What is required:
What you produce should be the lines from the line containing "Click the #EndStatelessness" through the last line below, both ends included, reproduced exactly and without pictures.

══════════

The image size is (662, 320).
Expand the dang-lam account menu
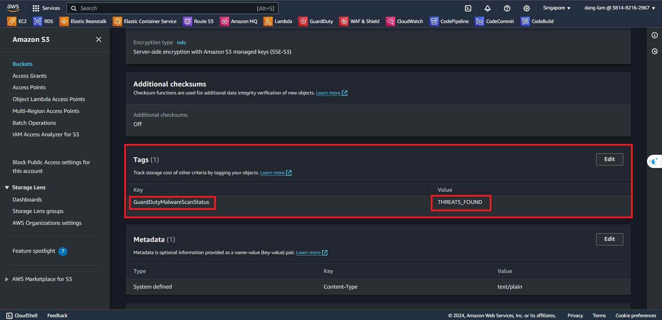619,8
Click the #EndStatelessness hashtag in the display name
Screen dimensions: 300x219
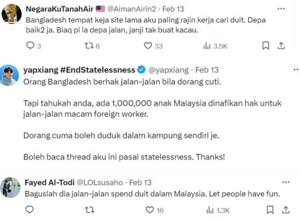pyautogui.click(x=98, y=69)
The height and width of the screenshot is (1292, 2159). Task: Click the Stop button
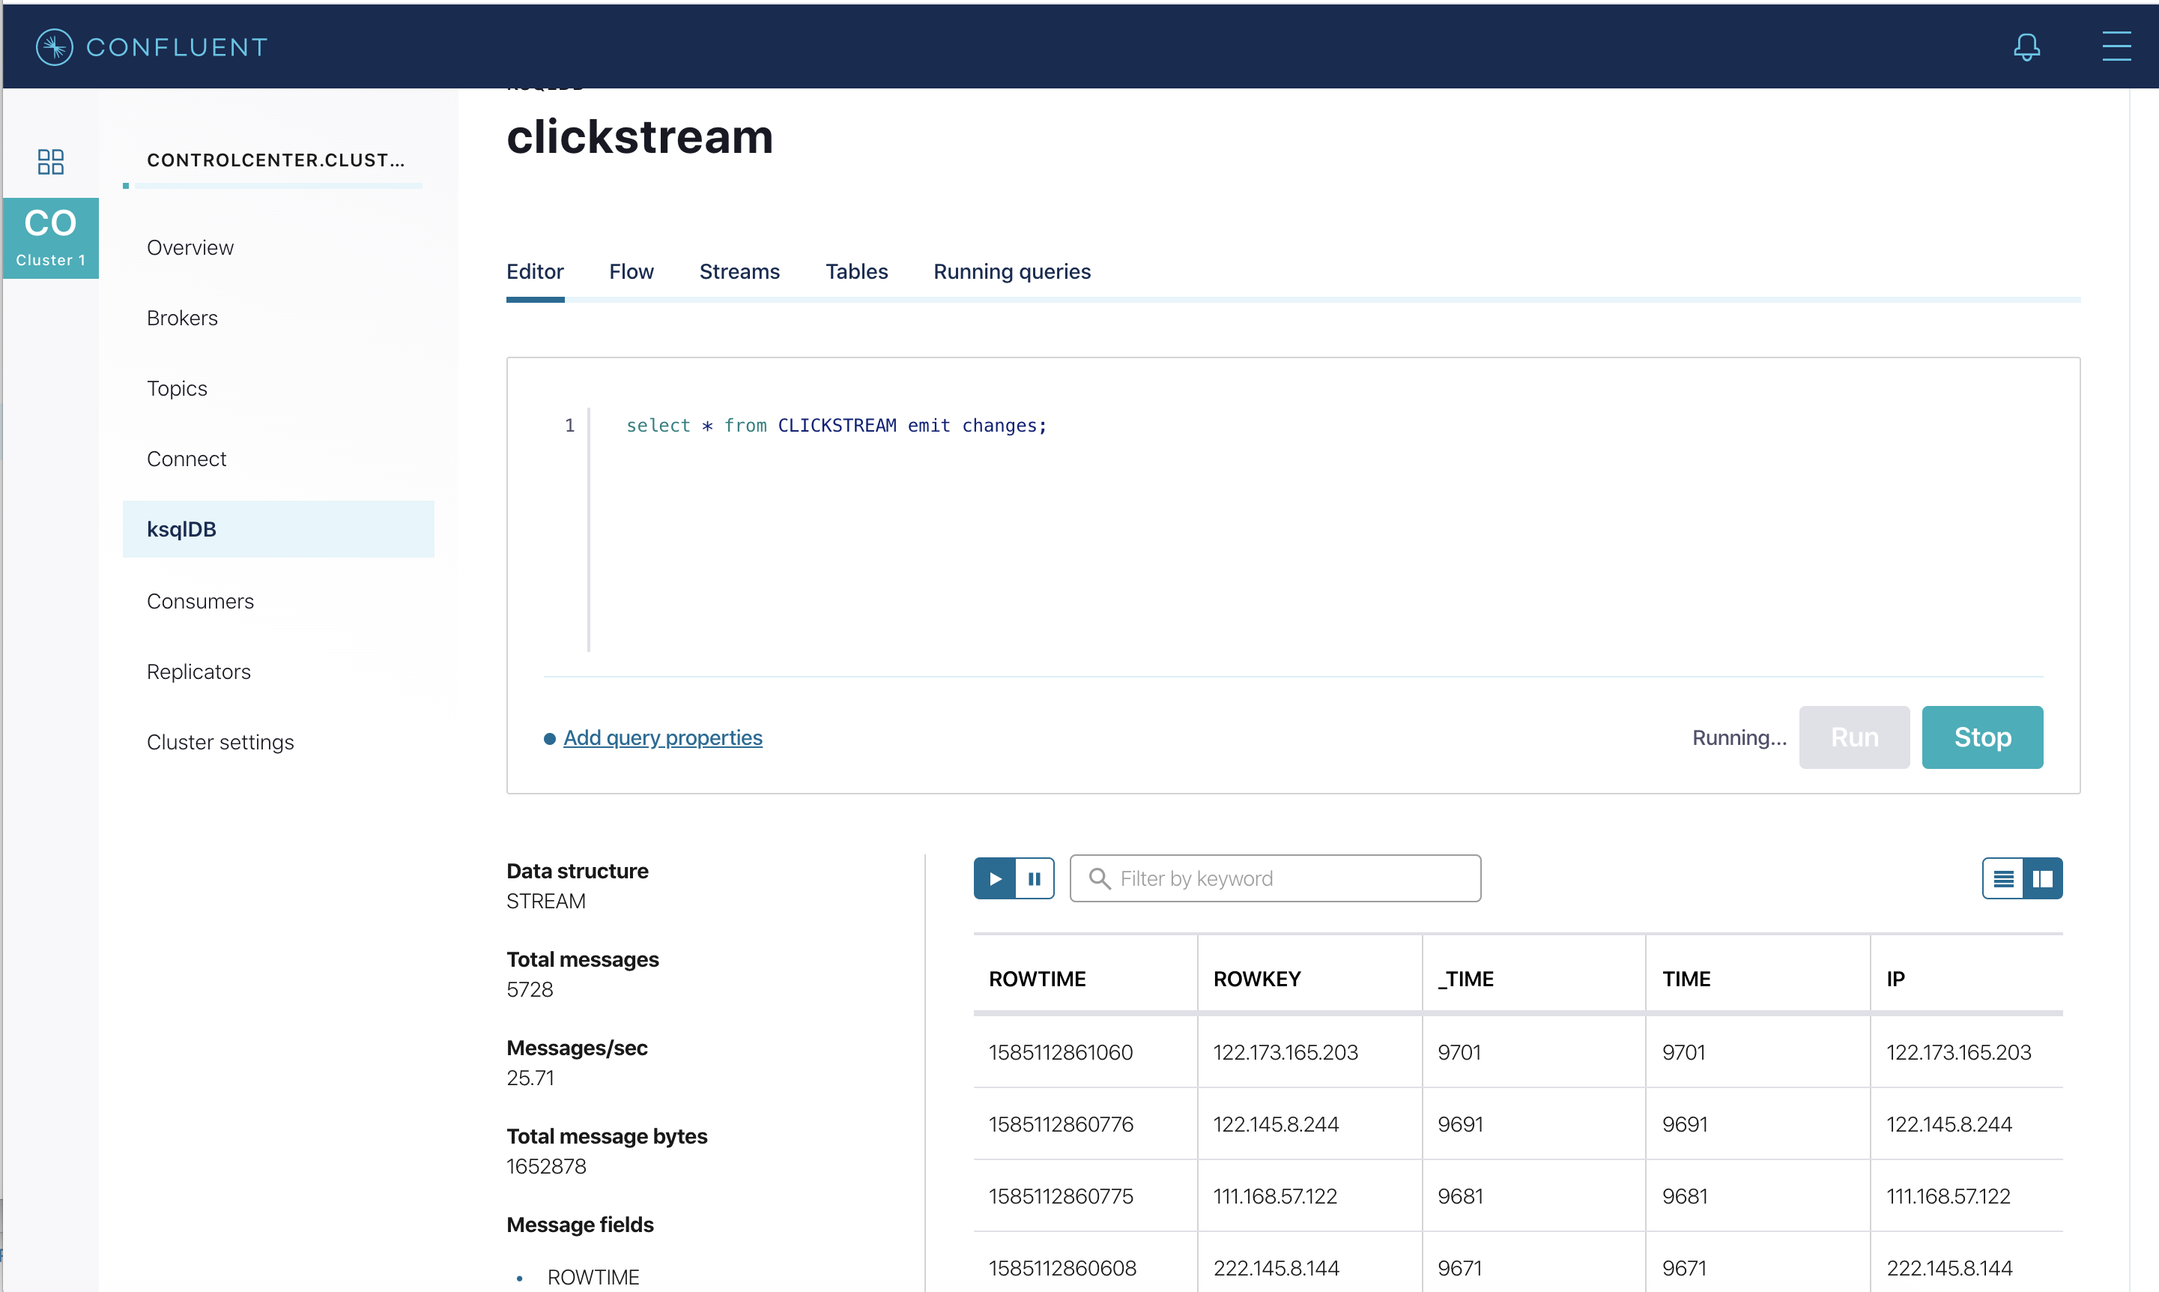point(1982,735)
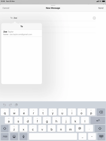
Task: Select Zoe Taylor contact suggestion
Action: (x=22, y=33)
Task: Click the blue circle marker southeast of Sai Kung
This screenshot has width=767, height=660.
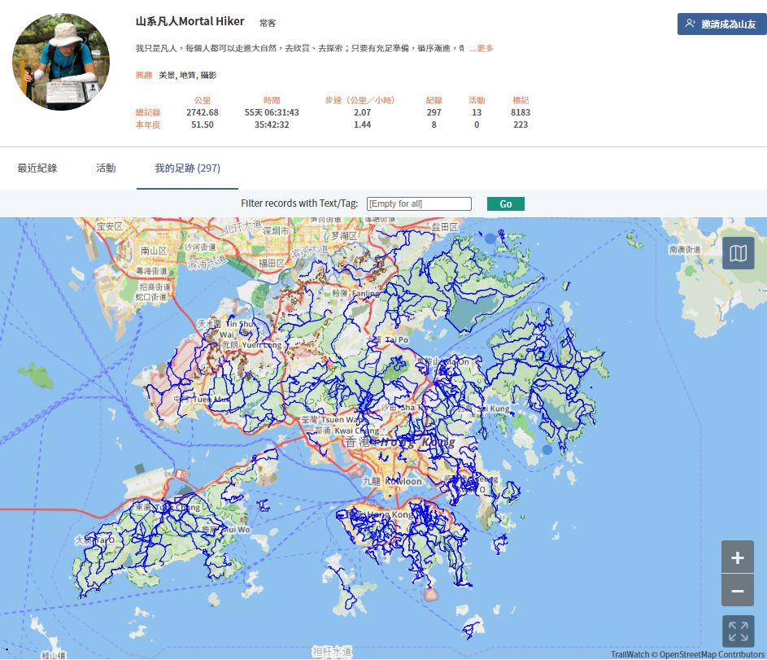Action: pyautogui.click(x=547, y=449)
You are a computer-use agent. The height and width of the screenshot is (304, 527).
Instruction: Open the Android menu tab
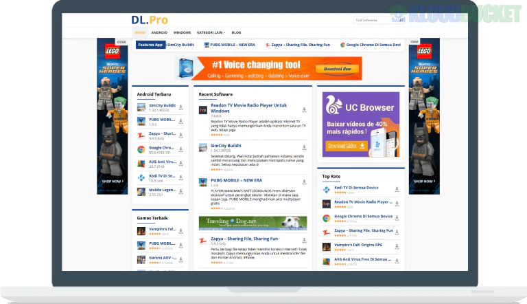coord(159,32)
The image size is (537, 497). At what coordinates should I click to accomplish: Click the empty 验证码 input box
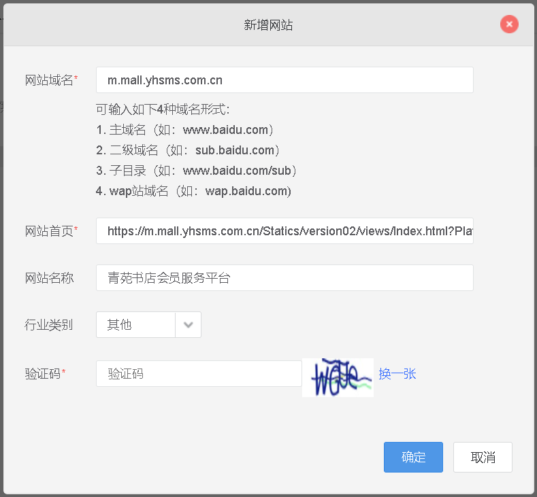199,374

══════════

The completed task:
Click the #EndStatelessness hashtag in the display name
Screen dimensions: 300x219
pyautogui.click(x=98, y=69)
The height and width of the screenshot is (1292, 2159). Task: Click the Stop button
point(1982,735)
Task: Select Zoe Taylor contact suggestion
Action: (x=22, y=33)
Task: Click the blue circle marker southeast of Sai Kung
This screenshot has width=767, height=660.
Action: pyautogui.click(x=547, y=449)
You are a computer-use agent. The height and width of the screenshot is (304, 527).
Instruction: Open the Android menu tab
coord(159,32)
The image size is (537, 497). At what coordinates should I click to accomplish: Click the empty 验证码 input box
199,374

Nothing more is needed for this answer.